Pseudomonas aeruginosa infection is a hallmark of
lung disease in
cystic fibrosis. Acute
infection with P. aeruginosa profoundly inhibits alveolar macrophage clearance of apoptotic cells (efferocytosis) via direct effect of
virulence factors. During
chronic infection, P. aeruginosa evades host defense by decreased virulence, which includes the production or, in the case of mucoidy, overproduction of
alginate. The impact of
alginate on innate immunity, in particular on macrophage clearance of apoptotic cells is not known. We hypothesized that P. aeruginosa strains that exhibit reduced virulence impair macrophage clearance of apoptotic cells and we investigated if the
polysaccharide alginate produced by mucoid P. aeruginosa is sufficient to inhibit alveolar macrophage efferocytosis.
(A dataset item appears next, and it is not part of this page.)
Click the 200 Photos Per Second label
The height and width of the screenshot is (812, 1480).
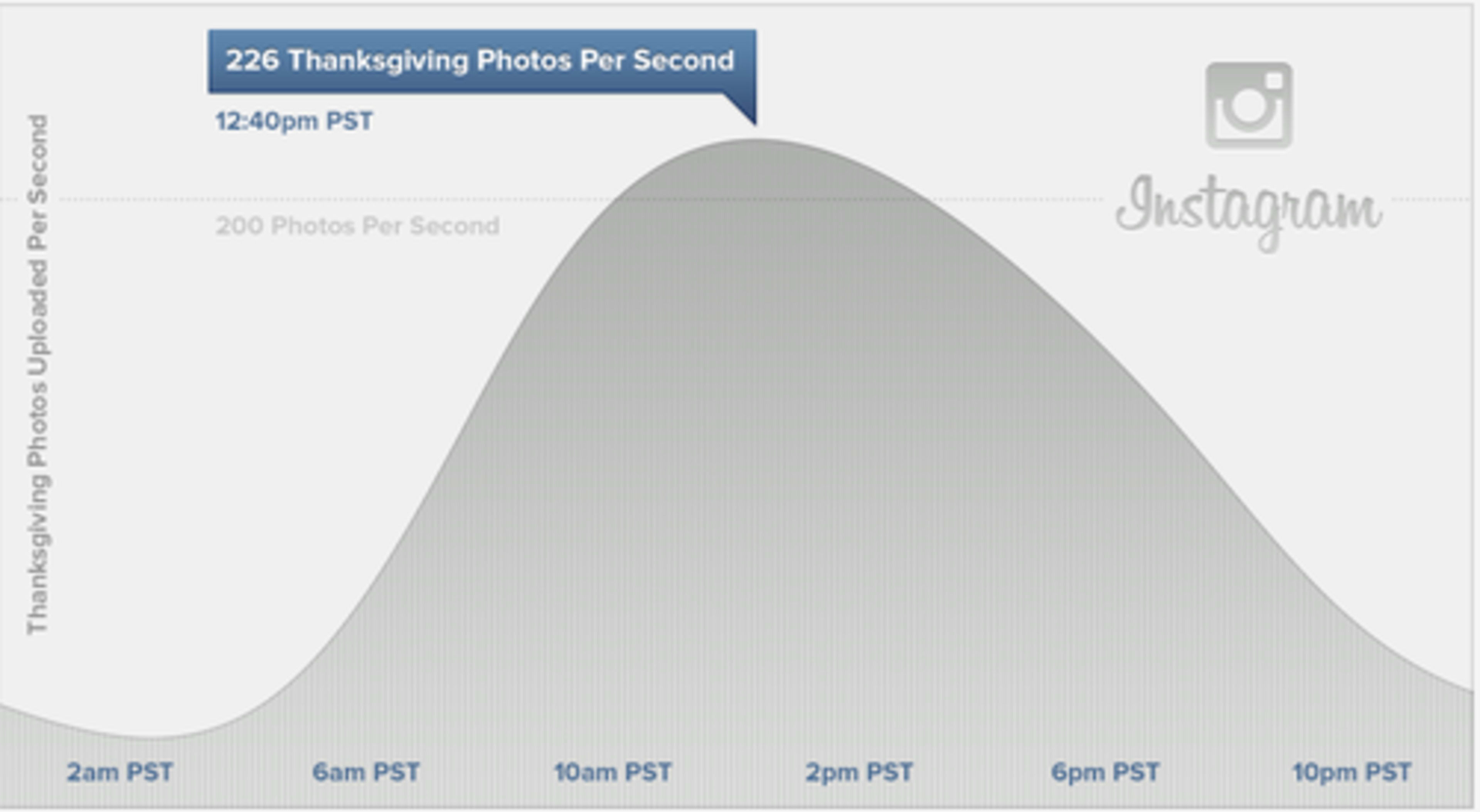[x=357, y=226]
Rat alveolar or human peripheral blood monocyte (THP-1)-derived macrophage cell lines were exposed in vitro to exogenous
alginate or to wild type or
alginate-overproducing mucoid P. aeruginosa prior to challenge with apoptotic human Jurkat T-lymphocytes. The importance of LPS contamination and that of structural integrity of
alginate polymers was tested using
alginate of different purities and
alginate lyase, respectively.
Alginate inhibited alveolar macrophage efferocytosis in a dose- and time-dependent manner. This effect was augmented but not exclusively attributed to
lipopolysaccharide (LPS) present in
alginates.
Alginate-producing P. aeruginosa inhibited macrophage efferocytosis by more than 50%. A mannuronic-specific
alginate lyase did not restore efferocytosis inhibited by exogenous guluronic-rich marine
alginate, but had a marked beneficial effect on efferocytosis of alveolar macrophages exposed to mucoid P. aeruginosa. Despite decreased virulence, mucoid P. aeruginosa may contribute to chronic airway
inflammation through significant inhibition of alveolar clearance of apoptotic cells and debris. The mechanism by which mucoid bacteria inhibit efferocytosis may involve
alginate production and synergy with LPS, suggesting that
alginate lyase may be an attractive therapeutic approach to airway
inflammation in
cystic fibrosis and other
chronic obstructive pulmonary diseases characterized by P. aeruginosa colonization.